I don't only have in mind the iniquity of anti-alcoholism, although that is part of it. The Gnostics, creation-denying dualists, celebrated 'eucharists' in water, and we can share the righteous disgust of that acute theologian Dr Augustus Fagan ("Lloyd George, the temperance movement, Nonconformity, and lust stalking hand in hand through the country, wasting and ravaging"). The fact that Methodists and others commonly use substances other than wine in their communion services is not, as professional ecumenists try to get away with implying, some minor detail, easily fudged. And the disappearance of the Chrism in Protestantism is a real apostasy.

But more insidious still is the idea that the principle of inculturation could be applied to the elements used in the Christian sacraments. I have known suggestions that to use bread made from something other than wheat, alcohol produced not from grapes, and the oil of vegetables other than olives, would 'affirm' cultures which do not find their origins in the Mediterranean basin. This seems to be based on the notion that Christianity is an idea; and ideas can, in different cultures, be garbed in different clothes. That is what is the basic heresy. Because Christianity is not an idea. It is a Person, a God who took flesh - a particular flesh - from a particular Girl in a particular country in a particular culture. This is why the Liturgy insistently proclaims that Blessed Mary, single-handed, puts down all the heresies in universo mundo.

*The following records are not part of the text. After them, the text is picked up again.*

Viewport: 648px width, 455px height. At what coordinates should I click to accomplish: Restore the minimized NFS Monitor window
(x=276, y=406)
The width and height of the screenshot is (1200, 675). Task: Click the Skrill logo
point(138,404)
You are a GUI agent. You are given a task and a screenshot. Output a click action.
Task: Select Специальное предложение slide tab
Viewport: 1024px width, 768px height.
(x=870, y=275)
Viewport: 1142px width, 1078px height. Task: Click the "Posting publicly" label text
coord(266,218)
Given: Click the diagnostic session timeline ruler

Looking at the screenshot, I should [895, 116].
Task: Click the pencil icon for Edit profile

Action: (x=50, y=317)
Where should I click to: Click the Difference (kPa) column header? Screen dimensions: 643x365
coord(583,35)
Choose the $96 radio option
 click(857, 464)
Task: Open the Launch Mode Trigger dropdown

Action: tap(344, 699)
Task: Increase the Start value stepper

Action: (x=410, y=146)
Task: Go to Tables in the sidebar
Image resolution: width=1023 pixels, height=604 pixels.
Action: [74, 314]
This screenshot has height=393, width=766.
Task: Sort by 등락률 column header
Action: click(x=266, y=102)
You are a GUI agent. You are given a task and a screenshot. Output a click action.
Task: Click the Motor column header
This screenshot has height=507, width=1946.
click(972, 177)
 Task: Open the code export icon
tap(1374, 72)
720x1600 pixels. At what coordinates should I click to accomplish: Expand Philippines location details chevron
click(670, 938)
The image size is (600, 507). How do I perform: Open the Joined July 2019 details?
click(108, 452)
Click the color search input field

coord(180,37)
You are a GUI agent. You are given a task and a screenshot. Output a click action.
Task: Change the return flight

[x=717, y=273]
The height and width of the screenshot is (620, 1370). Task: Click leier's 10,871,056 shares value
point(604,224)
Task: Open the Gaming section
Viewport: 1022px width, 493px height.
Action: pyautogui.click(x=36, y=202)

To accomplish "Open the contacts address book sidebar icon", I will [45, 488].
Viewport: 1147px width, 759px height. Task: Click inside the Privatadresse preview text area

And that God, born of her ovaries, in that flesh died on a Cross made from a particular Tree: "One of the Trinity died upon the Cross". And He did so after He had, on a particular evening, given Himself to His friends under the 
outer appearances of a loaf and a cupful of wine. This particularity and this materiality, this rootedness, is Christianity. That is why the Gnostics were not Christians, and why Matthew Fox is not a Christian. And the Matter of the Sacraments is rooted in the particularity of that Incarnation and its culture.

Without the Corn, the Wine, and the Oil, nulla salus.